Download or read book A Companion to American Indian History written by Philip J. Deloria and published by John Wiley & Sons. This book was released on 2008-04-15 with total page 528 pages. Available in PDF, EPUB and Kindle. Book excerpt: A Companion to American Indian History captures the thematic breadth of Native American history over the last forty years. Twenty-five original essays by leading scholars in the field, both American Indian and non-American Indian, bring an exciting modern perspective to Native American histories that were at one time related exclusively by Euro-American settlers. Contains 25 original essays by leading experts in Native American history. Covers the breadth of American Indian history, including contacts with settlers, religion, family, economy, law, education, gender issues, and culture. Surveys and evaluates the best scholarship on every important era and topic. Summarizes current debates and anticipates future concerns.

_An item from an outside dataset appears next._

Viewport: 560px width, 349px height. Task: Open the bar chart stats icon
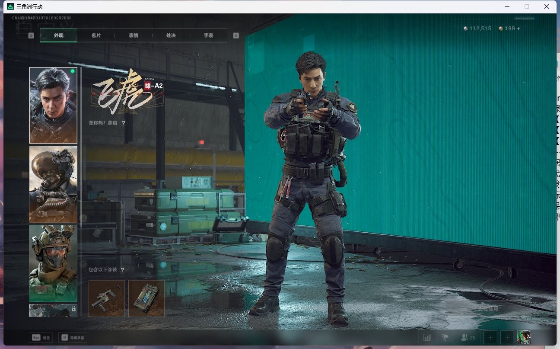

Download or read book The White Earth Tragedy written by Melissa L. Meyer and published by U of Nebraska Press. This book was released on 1999-05-01 with total page 358 pages. Available in PDF, EPUB and Kindle. Book excerpt: This compelling interdisciplinary history of an Anishinaabe community at the White Earth Reservation in Minnesota offers a subtle and sophisticated look at changing social, economic, and political relations among the Anishinaabeg and reveals how cultural forces outside of the reservation profoundly affected their lives.
Download or read book The Plains Sioux and U S Colonialism from Lewis and Clark to Wounded Knee written by Jeffrey Ostler and published by Cambridge University Press. This book was released on 2004-07-05 with total page 412 pages. Available in PDF, EPUB and Kindle. Book excerpt: This volume, first published in 2004, presents an overview of the history of the Plains Sioux as they became increasingly subject to the power of the United States in the 1800s. Many aspects of this story - the Oregon Trail, military clashes, the deaths of Crazy Horse and Sitting Bull, and the Ghost Dance - are well-known. Besides providing fresh insights into familiar events, the book offers an in-depth look at many lesser-known facets of Sioux history and culture. Drawing on theories of colonialism, the book shows how the Sioux creatively responded to the challenges of US expansion and domination, while at the same time revealing how US power increasingly limited the autonomy of Sioux communities as the century came to a close. The concluding chapters of the book offer a compelling reinterpretation of the events that led to the Wounded Knee massacre of December 29, 1890.
Download or read book The Vanishing American written by Brian W. Dippie and published by . This book was released on 1991 with total page 472 pages. Available in PDF, EPUB and Kindle. Book excerpt: Traces the turns of U.S. Indian policy and the effects of white social attitudes on Indian assimilation.
Download or read book The Nez Perce Indians and the Opening of the Northwest written by Alvin M. Josephy and published by Houghton Mifflin Harcourt. This book was released on 1997 with total page 742 pages. Available in PDF, EPUB and Kindle. Book excerpt: This is the story of the so-called Inland Empire of teh Northwest, that rugged and majestic region bounded east and west by the Cascades and the Rockies, from the time of the great exploration of Lewis and Clark to the tragic defeat of Chief Joseph in 1877. Explorers, fur traders, miner, settlers, missionaries, ranchers and above all a unique succession of Indian chiefs and their tribespeople bring into focus one of the permanently instructive chapters in the history of the American West.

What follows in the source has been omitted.